Date: 2011-06-09       Visitcount: 1596

    In order to promote international dialogue and encourage understanding between east and west, the Institute of Curriculum and Instruction invited Professor Máiréad Dunne from the University of Sussex to visit the College of Education. In the afternoon on June 1 2011, Professor Dunne presented an excellent and inspiring lecture on “Social class in the classroom: teachers and the (re-)production of educational inequality” in meeting room 228, presenting social class research projects in the UK as examples, and encouraging attendees to reflect on social class and the inequality it is (re)producing.

   In order to present the UK as a country with great stratification of social classes, Professor Dunne first introduced the education system in England, explaining the curriculum, assessment and testing, and how it is carried out in different levels and settings. Professor Dunne then described the social class issue in the UK, showing that social mobility has been static since the 1950s in the UK, that working class underachievement is a persistent educational problem, and that participation of lower socio-economic groups in Higher Education remains limited. Professor Dunne also pointed out that the talk of social class had shifted from social class classification to social class processing, a change that has brought about focus of research on social class from “what” is social class and its stratification to “how” it is processing and reproducing the inequality in society. Professor Dunne presented two research projects: “Effective Teaching and Learning for Pupils in Low Attaining Groups” at the national level and “Addressing the low achievement of the working class” on the micro level, researching into the questions of how teachers divide pupils into different sets and pupil characteristics in the low sets, and how teachers are implicated in the low achievement of working class pupils.
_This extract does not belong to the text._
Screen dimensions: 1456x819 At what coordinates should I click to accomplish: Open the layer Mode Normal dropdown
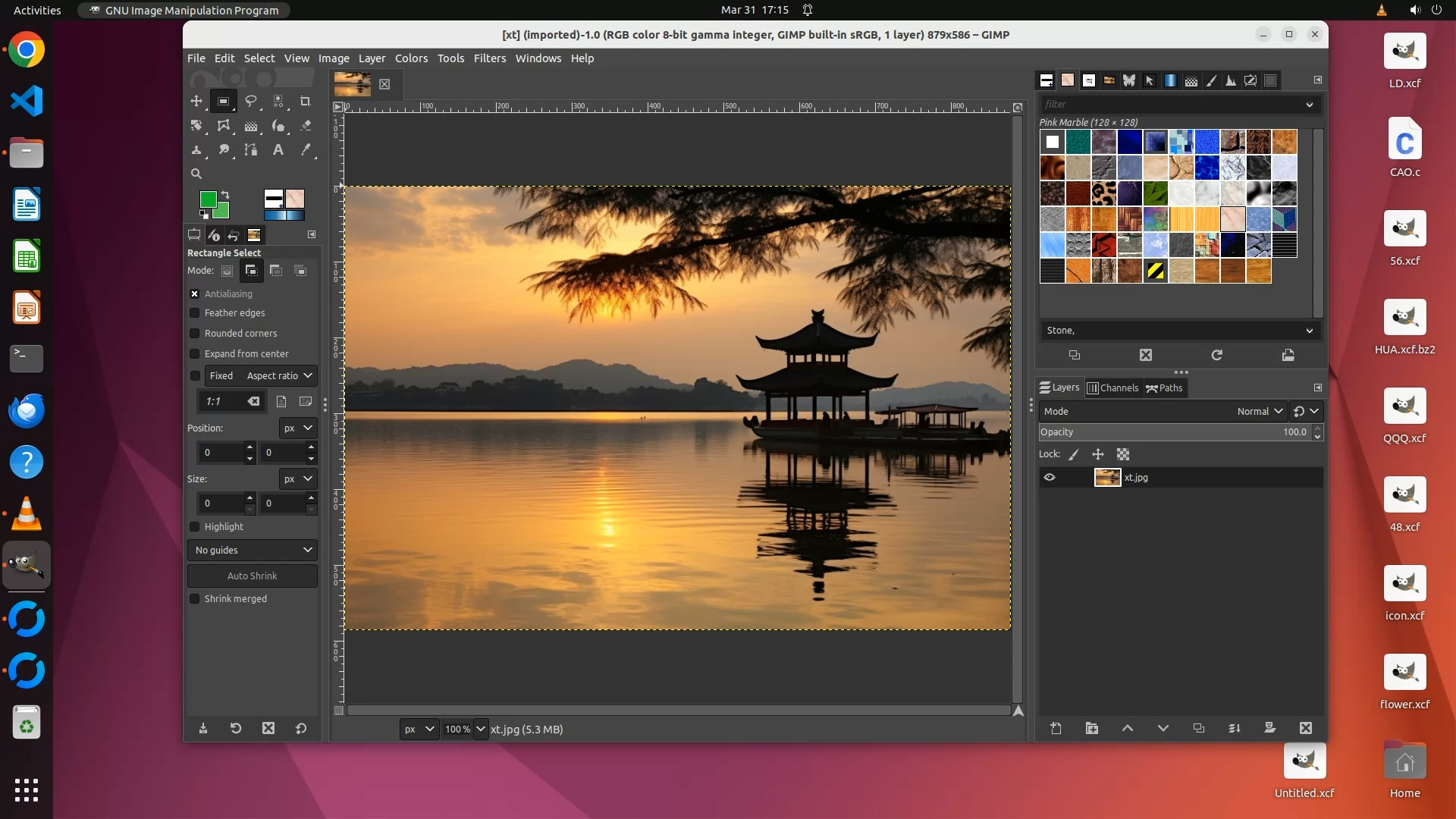coord(1259,412)
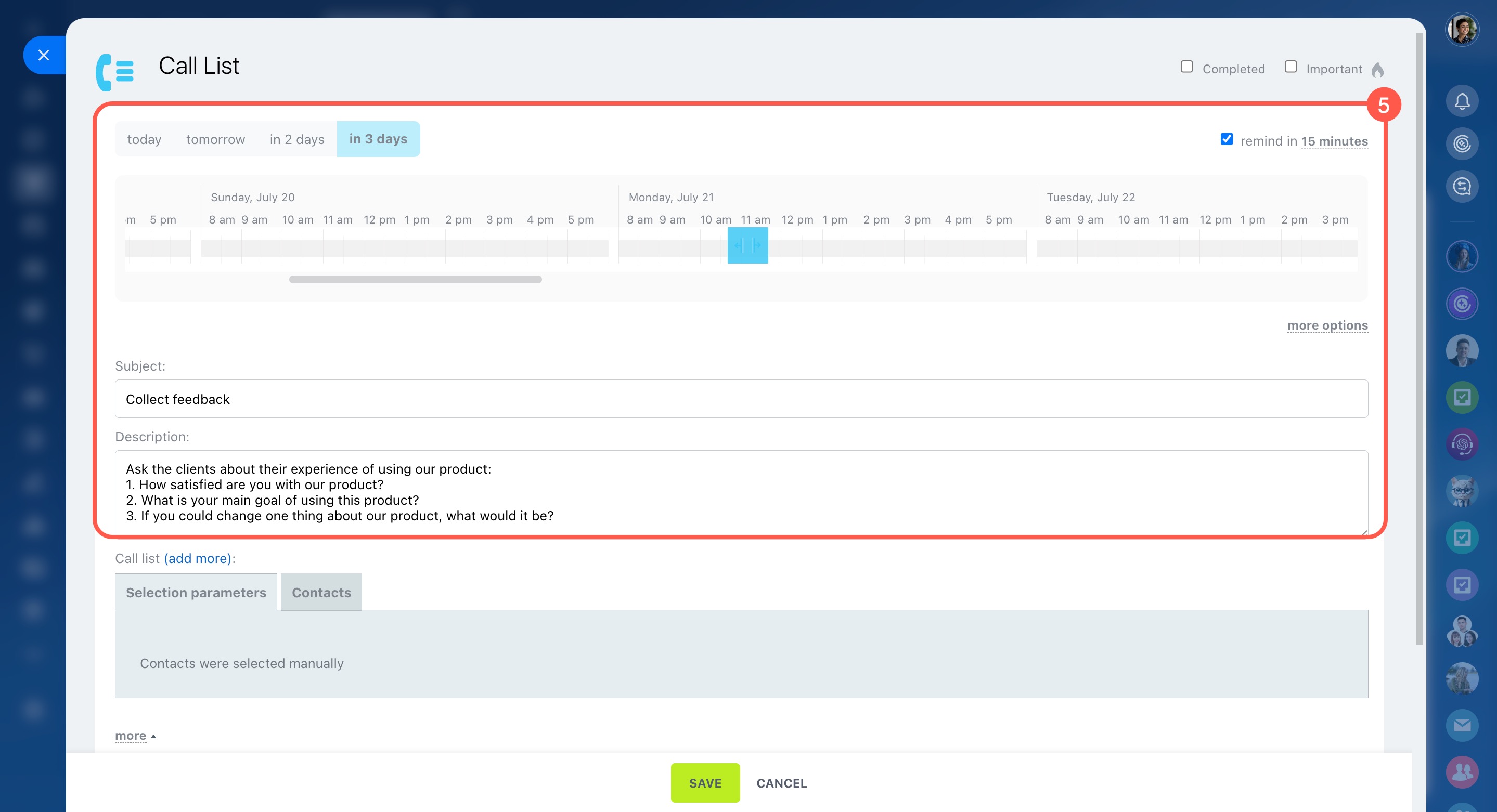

The two research projects had astounding findings expressing teachers’ judgements and expectations, and how strategies for addressing underachievement differ by social class. This inspired heated discussion and questions afterwards.

    Professor Dunne left the audience with profound questions: Is it about processing education itself or it is about reproducing and addressing social inequality? Is there a need to acknowledge the social class dimensions of underachievement if it is to be addressed? Should there be the least awareness of being told who we are and who we can be in our educational experience? Are you ok with the situation that you would have a brighter future than a cleaner’s son because you are from the upper social class ? Not only knowing what the circumstance is, but also knowing how it is processed, might be a starting point of our future effort in education equality and justice.


  

  Mairead Mary Dunne(Reader in Education) is from the University of Sussex, College of Education, Director of International Education Center. Her specialty is social and cultural studies of education, including social class, gender, sexuality & ethnicity in policy and practice contexts that include low-income countries as well as the UK. She has engaged in international comparative research in more than 20 countries, and received many awards such as the Gender and Education Award of Excellence for Outstanding Articles (2005-2006),the University of Birmingham George Cadbury Prize for Best Doctoral Thesis, among others. She has hosted and participated in more than 10 international and regional research projects. She is now on the senate and a member of the International Strategy Committee at the University of Sussex and also the editor of 4 international academic journals, including the Journal of Gender and Women’s Studies, COMPARE, and others, and a reviewer for 9 international academic journals. She has been invited by the Institute of Curriculum and Instruction, College of Education, Zhejiang University as a foreign expert.